- **DATA**:
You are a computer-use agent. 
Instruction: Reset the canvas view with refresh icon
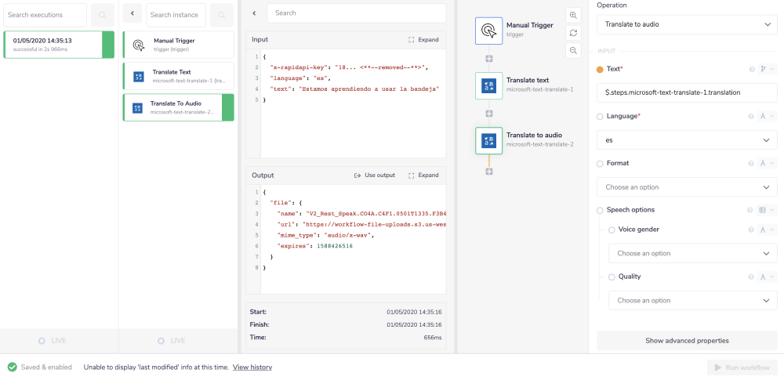click(x=574, y=33)
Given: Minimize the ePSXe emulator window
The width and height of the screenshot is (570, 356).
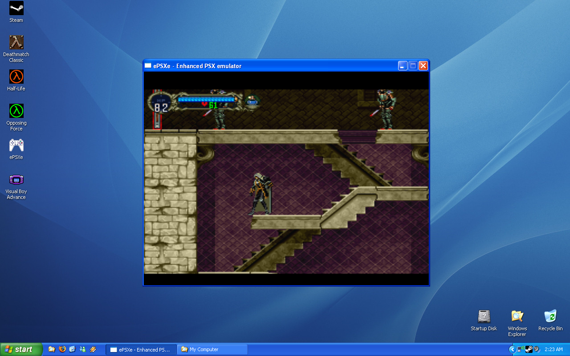Looking at the screenshot, I should 403,66.

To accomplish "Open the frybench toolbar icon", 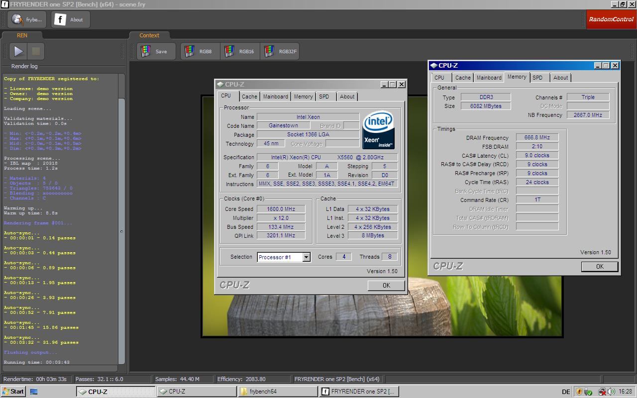I will point(27,20).
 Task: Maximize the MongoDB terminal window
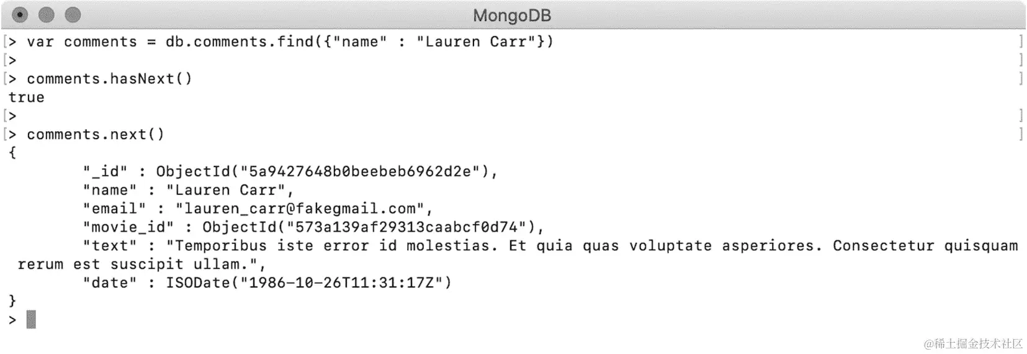[73, 15]
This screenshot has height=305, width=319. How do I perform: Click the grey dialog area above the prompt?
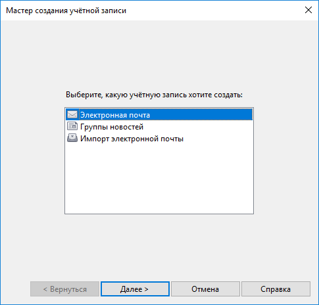pyautogui.click(x=159, y=55)
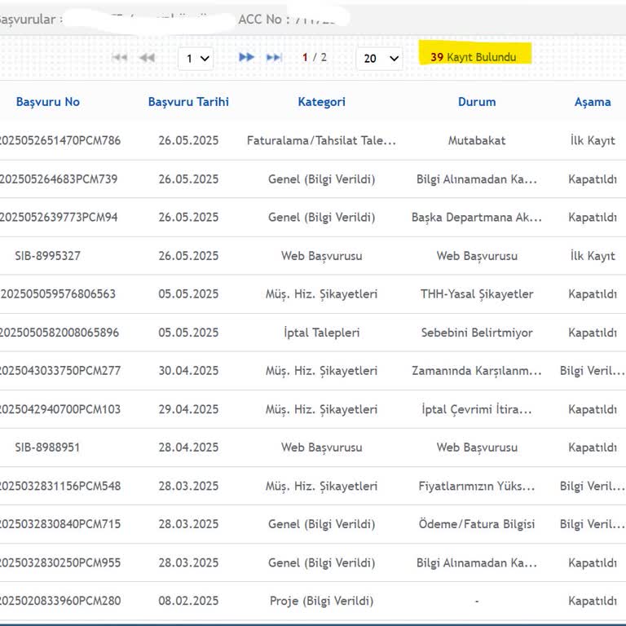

- **PROBLEM TO WORK ON**: Every line from the one holding "Task: Maximize the MongoDB terminal window" to the last line of the listing above, inclusive, must appear exactly as written, and no picture may appear.

- **THE COMPLETED TASK**:
 Task: Maximize the MongoDB terminal window
[73, 15]
This screenshot has height=305, width=319. How do I perform: Click the grey dialog area above the prompt?
pyautogui.click(x=159, y=55)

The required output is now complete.